The circle is Eatock’s favorite form. He draws circles free-hand (he drew one to be bound into each copy of Imprint), and sets up projects with looping relationships, such as Mineral Watercolor Paintings, where the content of the bottles is used to create their depiction, or Scissors (and Nippers) that Need Scissors (or Nippers) to Be Opened ( described as examples of a burgeoning collection that enact a form of circular, if not familiar frustration induced by the conflicting imperatives of consumer packaging and product safety). Both are included in Extra Medium.

Daniel Eatock Do Not Touch Shelves (2008) counterbalanced shelves attached to the wall with a single bracket .

Eatock says his aim is to reduce subjectivity in design, but this is another case where I’d rather look at what he does than says.

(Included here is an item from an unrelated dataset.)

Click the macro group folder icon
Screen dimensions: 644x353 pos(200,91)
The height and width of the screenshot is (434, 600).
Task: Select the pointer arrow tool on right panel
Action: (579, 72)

Nothing is as subjective as humor, a trait which runs throughout his work. And then the inevitable choices: size? He based his monograph on the dimensions of A4 paper (the European standard, as 8 ½ x 11 inches is standard in the U.S.); typeface? I’d have expected Helvetica, the lingua-Franca of modernist design, but in fact Eatock chose a subtly different font, still sans serif and not entirely easy to read. Imprint reads a bit like a the usual artist’s monograph in scrapbook form crossed with a handbook for how to see the world differently. You know it’s beyond the ordinary by the Contents page which is something closer to an index: an alphabetical list of words from Accidents to Wit including Gaps, Punch Lines, and Upside Down. Indeed the book covers the entire list (Balance, Car Batteries, Digressions, Elephants, Fingernails…) even if Eatock doesn’t bother with conventional page references. A significant number of the illustrations weren’t even done by the designer but were responses to projects solicited on the web.

Daniel Eatock Tee Shirt made to benefit the International Dyslexia Association (2007)

The participatory aspect of Eatock’s work runs through Extra Medium, his first U.S. exhibition. One student executed Mineral Water Color Wall Paintings, a group of students contributed Holley Portraits, the photographs in Camera Strap/Frame were taken by strangers who submitted them to Eatock’s website (www.eatock.com), and visitors are invited to write their names in a guestbook using a space pen affixed to the counter, a project called Fixed Pen/Signature Book; to contribute to his web piece One-Mile Scroll; and to bring objects with expiration dates of October 26, 2008, when the exhibition ends (Best Before October 26, 2008). Communal exploration and play pervade his practice, as does his generosity. Both book and exhibition are invitations to join the designer in finding humor and patterns in the everyday by looking at the world from a slightly different angle.